::: Document passage
Congress is expected this week to decide whether convicted murderers and spies can be buried at Arlington National Cemetery and more than 120 other burial grounds across the country.
A measure barring military veterans convicted of a state or federal capital crime from being interred in a national or state veterans’ cemetery is now before a joint House-Senate panel. The committee is working to craft a final version of the annual defense authorization bill.
If the conferees agree, veterans found guilty of capital offenses _which carry the death penalty or life in prison as a possible punishment _ also would not be allowed such honors as the playing of taps or a 21-gun salute at funerals at private cemeteries.
Last week, the Senate unanimously endorsed the bans, which were shepherded through by Sens. Larry Craig, R-Idaho, and Barbara Mikulski, D-Md. _ among the Senate’s most conservative and liberal senators, respectively. Craig said he expects House panel members will follow suit.
“We anticipate it will be agreed to,” said Jeff Schrade, a spokesman for Craig.
The issue of whether those convicted of heinous crimes should be allowed to be laid to rest at national cemeteries arose last summer, when family members of a murdered elderly couple in Maryland objected to the placement of the convicted man’s cremated remains in an Arlington cemetery columbarium.
The murderer, Russell W. Wagner, 52, had been honorably discharged after an Army tour. Though sentenced to two consecutive life sentences, Wagner was technically eligible for parole. He died in February of an apparent heroin overdose in a Maryland state prison.
::::::
::: Record set
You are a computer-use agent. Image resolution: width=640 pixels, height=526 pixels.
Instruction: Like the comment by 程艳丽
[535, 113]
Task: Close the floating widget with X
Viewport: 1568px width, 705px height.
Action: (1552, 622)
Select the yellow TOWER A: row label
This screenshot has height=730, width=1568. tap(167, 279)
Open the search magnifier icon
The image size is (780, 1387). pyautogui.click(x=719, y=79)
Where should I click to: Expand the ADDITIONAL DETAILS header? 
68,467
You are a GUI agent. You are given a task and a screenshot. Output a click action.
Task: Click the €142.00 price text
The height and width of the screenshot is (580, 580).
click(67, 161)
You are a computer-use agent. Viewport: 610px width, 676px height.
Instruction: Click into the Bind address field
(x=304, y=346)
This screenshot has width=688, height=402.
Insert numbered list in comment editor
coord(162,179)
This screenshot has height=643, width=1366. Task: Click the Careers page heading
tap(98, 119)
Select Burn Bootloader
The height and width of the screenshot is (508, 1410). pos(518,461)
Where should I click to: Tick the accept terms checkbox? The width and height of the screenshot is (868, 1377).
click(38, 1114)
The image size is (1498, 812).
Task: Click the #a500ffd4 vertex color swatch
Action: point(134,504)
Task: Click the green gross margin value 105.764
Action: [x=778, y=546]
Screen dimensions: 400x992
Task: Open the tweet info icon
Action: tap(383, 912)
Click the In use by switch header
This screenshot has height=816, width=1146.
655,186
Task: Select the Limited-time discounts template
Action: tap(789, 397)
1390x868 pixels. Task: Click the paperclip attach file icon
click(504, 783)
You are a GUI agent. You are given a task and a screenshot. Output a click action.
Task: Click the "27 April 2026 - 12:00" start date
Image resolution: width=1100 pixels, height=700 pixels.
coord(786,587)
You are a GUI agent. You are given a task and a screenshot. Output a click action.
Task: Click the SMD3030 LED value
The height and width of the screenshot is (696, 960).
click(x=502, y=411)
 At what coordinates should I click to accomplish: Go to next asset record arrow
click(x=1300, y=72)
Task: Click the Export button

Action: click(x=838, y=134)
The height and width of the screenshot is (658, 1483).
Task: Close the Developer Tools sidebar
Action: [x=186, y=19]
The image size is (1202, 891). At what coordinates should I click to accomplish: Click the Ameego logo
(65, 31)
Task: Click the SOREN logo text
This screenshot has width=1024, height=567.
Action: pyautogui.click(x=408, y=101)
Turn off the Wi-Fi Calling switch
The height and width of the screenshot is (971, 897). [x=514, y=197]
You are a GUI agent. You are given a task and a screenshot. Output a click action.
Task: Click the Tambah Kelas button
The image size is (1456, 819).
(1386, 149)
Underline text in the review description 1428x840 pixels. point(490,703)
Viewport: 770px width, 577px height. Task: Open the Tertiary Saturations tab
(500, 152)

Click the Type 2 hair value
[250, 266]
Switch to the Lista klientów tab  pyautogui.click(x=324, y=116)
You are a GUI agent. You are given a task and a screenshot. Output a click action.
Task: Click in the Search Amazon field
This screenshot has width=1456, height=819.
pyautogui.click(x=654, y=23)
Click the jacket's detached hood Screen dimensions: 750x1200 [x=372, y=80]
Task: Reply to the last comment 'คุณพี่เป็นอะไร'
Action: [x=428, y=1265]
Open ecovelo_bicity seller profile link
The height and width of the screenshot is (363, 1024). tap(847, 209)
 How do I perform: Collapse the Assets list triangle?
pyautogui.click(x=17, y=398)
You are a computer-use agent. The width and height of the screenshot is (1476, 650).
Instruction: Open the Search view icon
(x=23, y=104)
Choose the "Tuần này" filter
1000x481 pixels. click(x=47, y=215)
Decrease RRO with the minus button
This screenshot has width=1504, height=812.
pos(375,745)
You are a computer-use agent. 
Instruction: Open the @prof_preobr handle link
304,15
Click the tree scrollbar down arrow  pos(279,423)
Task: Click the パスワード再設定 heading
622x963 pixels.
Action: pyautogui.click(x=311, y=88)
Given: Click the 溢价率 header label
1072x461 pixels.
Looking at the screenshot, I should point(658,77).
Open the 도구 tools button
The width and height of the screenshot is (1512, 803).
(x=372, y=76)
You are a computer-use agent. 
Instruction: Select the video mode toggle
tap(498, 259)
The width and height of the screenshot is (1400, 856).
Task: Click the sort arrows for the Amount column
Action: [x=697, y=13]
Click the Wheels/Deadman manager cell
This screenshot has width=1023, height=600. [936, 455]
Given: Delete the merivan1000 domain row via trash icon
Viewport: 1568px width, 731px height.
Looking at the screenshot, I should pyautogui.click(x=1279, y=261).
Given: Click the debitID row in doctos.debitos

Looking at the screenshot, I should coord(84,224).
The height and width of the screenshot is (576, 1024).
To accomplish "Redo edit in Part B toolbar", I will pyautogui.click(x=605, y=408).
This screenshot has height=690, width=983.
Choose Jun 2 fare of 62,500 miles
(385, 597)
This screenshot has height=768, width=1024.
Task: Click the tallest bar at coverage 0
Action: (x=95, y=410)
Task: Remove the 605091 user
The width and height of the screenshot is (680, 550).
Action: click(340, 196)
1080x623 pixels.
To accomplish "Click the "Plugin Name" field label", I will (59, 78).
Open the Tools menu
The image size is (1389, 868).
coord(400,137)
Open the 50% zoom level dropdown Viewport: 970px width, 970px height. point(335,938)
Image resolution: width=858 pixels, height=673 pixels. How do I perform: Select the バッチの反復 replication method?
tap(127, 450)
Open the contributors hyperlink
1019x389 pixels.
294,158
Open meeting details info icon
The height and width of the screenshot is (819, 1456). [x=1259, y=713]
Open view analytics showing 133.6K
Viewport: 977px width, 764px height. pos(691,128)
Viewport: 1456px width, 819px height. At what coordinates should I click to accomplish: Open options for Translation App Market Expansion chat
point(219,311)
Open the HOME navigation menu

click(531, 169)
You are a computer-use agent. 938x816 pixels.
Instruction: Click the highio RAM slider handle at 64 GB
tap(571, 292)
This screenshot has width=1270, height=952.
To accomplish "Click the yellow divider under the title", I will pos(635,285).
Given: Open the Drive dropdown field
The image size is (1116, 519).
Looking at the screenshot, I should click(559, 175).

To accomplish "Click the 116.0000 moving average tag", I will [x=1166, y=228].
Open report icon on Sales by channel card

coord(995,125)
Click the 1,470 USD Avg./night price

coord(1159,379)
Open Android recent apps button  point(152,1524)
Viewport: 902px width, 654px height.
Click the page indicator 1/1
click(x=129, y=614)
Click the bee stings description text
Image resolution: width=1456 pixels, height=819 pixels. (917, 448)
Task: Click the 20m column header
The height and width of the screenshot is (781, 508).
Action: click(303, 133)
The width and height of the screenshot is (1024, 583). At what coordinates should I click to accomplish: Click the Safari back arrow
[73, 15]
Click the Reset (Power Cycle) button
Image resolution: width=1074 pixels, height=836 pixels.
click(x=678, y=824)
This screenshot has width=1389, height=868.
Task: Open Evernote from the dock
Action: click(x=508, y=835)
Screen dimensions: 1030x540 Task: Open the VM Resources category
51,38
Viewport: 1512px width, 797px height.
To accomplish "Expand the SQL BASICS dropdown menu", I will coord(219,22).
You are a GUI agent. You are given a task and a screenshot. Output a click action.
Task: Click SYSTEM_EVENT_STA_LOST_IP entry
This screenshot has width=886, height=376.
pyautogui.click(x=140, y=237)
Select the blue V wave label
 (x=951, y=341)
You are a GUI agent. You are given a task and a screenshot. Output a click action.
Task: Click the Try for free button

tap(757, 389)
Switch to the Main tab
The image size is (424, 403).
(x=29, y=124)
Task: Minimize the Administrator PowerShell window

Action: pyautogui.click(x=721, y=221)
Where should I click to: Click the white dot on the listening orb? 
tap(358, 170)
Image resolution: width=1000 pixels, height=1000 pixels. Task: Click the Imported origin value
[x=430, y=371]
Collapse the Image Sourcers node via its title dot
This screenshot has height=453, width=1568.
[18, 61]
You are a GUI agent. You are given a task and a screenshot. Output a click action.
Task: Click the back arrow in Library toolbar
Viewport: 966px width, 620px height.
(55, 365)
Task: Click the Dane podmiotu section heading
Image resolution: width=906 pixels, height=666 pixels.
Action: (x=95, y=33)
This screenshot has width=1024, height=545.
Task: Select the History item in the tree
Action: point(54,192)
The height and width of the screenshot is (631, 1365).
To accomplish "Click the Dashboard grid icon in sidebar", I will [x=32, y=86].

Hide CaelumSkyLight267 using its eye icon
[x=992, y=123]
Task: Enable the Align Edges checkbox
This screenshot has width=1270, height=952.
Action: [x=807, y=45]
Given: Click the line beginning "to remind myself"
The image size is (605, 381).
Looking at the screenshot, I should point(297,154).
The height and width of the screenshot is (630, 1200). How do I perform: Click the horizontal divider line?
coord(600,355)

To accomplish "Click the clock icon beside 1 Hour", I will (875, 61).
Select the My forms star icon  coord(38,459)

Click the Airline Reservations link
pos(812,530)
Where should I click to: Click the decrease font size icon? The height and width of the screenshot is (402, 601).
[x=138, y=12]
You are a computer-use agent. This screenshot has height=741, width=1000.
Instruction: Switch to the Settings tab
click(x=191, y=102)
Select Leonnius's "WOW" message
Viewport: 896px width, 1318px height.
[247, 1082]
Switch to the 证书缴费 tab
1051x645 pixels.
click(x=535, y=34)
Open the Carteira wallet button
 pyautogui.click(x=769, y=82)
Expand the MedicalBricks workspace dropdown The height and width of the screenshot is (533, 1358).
::::::
What needs to be done
List every person named in the news article about veteran burials above.

Answer for the task
Larry Craig
Barbara Mikulski
Jeff Schrade
Russell W. Wagner